In 2004 Sproul and Associates trained its staff to register only Republican voters and destroy any other registration cards. In 2006, one hundred and sixty-seven voters from Orange County, California, had their registrations switched from Democrat to Republican without their permission. Mark Anthony Jacoby, owner of a for-profit group called Young Political Majors (YPM), pled guilty to voter registration fraud in Los Angeles in 2009 for this crime.

There's a big difference between the Republican Party and ACORN. ACORN did not engage in voter suppression or any kind of fraud at all. Indeed, as Republican Congressman Chris Cannon observed, the difference between ACORN and Republicans is that "ACORN doesn't throw away or change registration documents after they have been filled out." As I document in my book Seeds of Change, ACORN self-reported suspicious materials to election officials, which unscrupulous Republicans used as evidence of ACORN's alleged fraud.

In fact, for four decades ACORN built the largest and most effective anti poverty organization in the country by reinventing the field of community organizing.

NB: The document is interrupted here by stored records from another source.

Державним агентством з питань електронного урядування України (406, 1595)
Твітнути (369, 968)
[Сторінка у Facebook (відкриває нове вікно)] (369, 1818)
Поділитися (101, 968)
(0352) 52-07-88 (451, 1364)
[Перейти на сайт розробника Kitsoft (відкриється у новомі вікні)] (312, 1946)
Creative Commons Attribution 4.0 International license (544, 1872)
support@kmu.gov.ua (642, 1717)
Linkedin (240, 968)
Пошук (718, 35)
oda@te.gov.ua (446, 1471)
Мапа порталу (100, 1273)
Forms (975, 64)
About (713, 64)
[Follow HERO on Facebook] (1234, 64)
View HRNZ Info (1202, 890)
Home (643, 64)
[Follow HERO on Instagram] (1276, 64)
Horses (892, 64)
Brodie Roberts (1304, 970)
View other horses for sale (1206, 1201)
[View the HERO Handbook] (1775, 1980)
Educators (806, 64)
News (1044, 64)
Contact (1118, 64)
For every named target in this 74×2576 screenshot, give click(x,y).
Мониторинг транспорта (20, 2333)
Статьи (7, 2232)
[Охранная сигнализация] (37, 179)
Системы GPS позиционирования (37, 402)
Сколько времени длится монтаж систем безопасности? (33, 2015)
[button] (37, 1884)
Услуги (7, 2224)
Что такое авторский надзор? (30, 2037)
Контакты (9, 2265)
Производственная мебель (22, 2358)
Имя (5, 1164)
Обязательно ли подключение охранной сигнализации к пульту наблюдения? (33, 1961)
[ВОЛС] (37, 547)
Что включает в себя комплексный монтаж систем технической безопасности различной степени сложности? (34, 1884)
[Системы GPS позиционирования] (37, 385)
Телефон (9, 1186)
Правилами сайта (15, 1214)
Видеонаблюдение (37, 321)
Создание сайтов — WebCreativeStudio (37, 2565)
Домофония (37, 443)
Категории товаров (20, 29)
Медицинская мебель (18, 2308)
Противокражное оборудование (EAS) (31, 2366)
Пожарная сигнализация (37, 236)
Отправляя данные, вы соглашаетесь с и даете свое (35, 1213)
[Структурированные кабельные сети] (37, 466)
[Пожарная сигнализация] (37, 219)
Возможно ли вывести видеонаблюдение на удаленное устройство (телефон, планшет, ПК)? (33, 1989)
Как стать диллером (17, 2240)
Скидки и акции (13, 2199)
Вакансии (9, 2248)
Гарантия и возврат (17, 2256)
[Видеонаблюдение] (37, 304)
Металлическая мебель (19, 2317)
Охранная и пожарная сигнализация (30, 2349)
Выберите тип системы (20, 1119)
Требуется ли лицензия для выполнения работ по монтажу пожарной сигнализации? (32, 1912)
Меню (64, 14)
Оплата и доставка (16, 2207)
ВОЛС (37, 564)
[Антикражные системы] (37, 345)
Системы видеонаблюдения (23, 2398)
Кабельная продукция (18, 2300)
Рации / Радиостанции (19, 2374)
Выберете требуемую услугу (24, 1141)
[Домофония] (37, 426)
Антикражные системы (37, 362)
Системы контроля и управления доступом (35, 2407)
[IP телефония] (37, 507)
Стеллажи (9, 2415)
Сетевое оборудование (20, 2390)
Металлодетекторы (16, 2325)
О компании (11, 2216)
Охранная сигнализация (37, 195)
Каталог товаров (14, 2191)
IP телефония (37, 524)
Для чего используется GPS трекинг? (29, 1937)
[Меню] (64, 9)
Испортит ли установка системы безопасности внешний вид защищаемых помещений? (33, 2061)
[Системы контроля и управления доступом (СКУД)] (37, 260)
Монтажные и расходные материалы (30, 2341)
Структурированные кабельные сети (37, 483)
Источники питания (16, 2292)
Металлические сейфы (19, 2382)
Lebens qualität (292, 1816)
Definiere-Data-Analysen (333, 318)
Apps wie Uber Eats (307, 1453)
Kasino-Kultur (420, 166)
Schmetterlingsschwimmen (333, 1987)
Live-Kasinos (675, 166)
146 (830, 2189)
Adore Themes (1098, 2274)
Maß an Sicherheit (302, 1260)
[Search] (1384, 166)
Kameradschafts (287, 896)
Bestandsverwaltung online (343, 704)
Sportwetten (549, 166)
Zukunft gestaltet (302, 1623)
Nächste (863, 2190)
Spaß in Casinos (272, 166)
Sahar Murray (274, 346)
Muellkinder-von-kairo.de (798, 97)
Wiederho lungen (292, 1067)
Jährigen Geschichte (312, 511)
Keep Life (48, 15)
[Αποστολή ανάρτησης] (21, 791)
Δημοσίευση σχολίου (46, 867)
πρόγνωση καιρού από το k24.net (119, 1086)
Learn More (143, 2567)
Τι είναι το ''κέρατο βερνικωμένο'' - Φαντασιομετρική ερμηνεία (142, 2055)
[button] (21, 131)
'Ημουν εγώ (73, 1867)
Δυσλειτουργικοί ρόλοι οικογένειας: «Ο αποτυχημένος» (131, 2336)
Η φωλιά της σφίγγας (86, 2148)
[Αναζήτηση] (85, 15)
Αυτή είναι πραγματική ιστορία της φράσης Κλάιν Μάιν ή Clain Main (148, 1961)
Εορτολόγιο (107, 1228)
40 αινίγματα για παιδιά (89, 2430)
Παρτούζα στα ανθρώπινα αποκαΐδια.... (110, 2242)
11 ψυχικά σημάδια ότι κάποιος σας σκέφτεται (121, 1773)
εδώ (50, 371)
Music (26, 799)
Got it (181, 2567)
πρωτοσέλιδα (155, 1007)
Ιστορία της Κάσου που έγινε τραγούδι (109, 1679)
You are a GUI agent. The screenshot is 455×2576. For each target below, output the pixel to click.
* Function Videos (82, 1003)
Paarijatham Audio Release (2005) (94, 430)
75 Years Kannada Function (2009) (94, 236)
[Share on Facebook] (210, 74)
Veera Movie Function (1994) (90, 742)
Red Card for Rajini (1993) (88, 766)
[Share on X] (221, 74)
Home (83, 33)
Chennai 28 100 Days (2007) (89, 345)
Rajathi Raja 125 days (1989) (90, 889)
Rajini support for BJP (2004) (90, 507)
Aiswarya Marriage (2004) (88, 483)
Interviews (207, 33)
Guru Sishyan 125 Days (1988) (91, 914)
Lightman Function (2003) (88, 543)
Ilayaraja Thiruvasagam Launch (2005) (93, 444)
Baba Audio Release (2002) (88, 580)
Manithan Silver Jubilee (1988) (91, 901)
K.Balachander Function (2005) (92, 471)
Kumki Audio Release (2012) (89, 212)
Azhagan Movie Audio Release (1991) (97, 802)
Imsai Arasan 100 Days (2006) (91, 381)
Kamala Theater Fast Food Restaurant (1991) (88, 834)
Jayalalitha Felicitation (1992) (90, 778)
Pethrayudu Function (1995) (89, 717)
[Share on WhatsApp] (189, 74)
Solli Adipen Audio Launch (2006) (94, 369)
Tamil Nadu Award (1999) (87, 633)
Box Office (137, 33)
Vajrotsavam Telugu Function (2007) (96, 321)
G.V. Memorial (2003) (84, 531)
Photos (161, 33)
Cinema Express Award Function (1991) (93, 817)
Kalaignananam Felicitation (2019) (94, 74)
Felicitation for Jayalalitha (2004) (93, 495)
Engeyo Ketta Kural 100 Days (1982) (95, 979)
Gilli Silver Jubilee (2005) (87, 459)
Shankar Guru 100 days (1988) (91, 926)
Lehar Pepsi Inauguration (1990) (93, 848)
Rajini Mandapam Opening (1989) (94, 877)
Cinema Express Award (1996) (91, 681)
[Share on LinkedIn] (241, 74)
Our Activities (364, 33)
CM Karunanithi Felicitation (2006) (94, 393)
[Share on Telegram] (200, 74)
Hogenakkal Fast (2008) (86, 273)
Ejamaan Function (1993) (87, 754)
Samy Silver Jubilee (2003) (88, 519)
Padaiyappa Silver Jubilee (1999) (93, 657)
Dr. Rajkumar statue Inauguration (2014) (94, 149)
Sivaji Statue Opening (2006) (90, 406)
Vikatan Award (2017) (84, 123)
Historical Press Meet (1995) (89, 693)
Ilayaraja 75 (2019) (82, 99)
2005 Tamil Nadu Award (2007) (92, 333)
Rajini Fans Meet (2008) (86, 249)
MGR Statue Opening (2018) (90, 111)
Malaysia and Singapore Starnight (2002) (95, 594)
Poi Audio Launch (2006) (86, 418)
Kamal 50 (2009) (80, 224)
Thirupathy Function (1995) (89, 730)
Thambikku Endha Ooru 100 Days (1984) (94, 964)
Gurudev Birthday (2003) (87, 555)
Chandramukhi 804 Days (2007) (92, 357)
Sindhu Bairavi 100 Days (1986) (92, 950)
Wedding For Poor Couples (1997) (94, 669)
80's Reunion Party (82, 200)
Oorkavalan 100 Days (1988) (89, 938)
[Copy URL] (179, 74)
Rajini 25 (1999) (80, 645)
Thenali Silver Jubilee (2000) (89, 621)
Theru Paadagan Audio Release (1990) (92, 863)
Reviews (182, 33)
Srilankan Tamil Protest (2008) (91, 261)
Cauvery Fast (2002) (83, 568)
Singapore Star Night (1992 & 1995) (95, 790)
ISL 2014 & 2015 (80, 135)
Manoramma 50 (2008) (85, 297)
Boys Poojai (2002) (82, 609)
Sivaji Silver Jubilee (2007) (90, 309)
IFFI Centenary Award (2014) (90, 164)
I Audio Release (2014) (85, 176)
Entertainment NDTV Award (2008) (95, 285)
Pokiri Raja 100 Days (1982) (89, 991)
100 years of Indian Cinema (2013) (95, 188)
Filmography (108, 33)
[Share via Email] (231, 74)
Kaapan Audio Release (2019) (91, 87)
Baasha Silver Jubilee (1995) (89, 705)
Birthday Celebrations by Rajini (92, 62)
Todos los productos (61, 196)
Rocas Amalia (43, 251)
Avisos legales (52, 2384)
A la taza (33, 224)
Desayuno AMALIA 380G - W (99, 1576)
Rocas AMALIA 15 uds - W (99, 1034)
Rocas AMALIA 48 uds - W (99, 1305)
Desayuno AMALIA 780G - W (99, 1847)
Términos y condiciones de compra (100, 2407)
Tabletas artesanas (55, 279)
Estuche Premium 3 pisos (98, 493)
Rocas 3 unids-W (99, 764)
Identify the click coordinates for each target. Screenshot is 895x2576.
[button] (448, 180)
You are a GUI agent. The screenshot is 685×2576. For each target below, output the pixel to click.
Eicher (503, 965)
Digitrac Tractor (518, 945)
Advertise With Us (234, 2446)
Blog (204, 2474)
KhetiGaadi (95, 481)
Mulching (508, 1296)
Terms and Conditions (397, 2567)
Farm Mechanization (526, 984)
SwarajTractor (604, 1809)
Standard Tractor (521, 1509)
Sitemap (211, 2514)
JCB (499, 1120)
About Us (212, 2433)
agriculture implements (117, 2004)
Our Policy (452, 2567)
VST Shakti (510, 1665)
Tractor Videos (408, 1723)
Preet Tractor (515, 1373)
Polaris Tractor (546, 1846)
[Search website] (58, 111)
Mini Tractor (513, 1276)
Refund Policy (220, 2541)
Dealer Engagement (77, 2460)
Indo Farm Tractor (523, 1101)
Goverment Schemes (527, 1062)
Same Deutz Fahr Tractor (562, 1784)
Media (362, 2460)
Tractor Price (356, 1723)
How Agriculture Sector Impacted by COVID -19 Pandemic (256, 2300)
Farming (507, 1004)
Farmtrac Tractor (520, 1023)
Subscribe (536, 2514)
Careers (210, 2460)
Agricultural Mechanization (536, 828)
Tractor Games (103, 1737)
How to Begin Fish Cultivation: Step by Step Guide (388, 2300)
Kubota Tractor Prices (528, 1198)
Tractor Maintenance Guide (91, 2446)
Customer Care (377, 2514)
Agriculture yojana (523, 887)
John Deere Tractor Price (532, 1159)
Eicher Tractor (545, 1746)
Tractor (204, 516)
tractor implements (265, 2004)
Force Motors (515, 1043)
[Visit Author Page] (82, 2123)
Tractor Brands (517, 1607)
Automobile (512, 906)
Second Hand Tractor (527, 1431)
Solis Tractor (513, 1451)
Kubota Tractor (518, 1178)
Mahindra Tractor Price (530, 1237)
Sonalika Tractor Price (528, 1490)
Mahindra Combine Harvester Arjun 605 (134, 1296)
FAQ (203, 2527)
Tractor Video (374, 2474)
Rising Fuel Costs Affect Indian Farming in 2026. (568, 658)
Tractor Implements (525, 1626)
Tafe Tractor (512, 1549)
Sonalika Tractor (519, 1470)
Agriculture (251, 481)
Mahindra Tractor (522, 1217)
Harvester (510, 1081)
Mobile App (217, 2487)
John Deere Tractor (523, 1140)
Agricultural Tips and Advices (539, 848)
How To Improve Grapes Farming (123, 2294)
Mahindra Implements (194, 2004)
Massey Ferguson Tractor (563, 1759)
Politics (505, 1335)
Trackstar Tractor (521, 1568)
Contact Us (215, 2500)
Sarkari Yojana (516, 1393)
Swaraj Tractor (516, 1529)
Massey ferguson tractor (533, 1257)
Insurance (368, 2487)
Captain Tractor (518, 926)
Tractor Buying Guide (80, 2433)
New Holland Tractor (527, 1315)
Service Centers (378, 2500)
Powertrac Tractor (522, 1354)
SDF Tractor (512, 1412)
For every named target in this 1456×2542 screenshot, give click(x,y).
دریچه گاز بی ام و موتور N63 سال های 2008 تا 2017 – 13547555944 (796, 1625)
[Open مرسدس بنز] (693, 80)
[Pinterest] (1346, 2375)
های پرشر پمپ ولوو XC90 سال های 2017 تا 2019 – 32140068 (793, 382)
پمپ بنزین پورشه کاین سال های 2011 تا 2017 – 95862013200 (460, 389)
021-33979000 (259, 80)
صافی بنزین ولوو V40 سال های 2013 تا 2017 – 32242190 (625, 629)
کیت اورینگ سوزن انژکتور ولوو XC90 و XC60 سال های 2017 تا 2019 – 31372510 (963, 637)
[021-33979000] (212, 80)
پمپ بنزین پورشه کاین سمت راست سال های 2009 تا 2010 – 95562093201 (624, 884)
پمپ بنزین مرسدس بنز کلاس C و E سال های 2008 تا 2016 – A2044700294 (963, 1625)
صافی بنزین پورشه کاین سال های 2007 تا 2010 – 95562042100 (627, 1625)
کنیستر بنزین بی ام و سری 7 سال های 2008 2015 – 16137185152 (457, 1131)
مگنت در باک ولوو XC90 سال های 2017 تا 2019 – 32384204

In 2008 this antipoverty group, which had a long history of engaging young people, minorities and the poor to vote, registered over 600,000 voters in swing states.

Because Republicans suspected that most of the low-income people that ACORN registered would likely vote for Democrats, ACORN's efforts put the group in the crosshairs of the Republican Party's voter suppression machine.

Without any evidence, but with a well-organized media campaign orchestrated by Karl Rove and the national GOP, local republican officials around the country accused acorn of voter registration fraud.

The U.S. Congress defunded ACORN of its federal grants, without even bothering to hold a public hearing to investigate the charges provoking many of ACORN's supporters to withdraw their support, eventually leading to the group's demise in 2010.

In the process of destroying the anti-poverty group, the GOP created what O'Reilly called "the ACORN deal."

So now it's time to turn the tables. Not only should there be a federal investigation, but Democrats and progressives should also use the so-called "ACORN rule" to cut Federal funding to the Republican Party. Democratic officials and activists should begin pressuring their representatives, especially Democratic Party Congressional Committee Chairs to immediately hold hearings and begin investigating whether the Republican Party violated the GOP-inspired ACORN rule and if so the party should be sanctioned, perhaps cutting their congressional staff budget.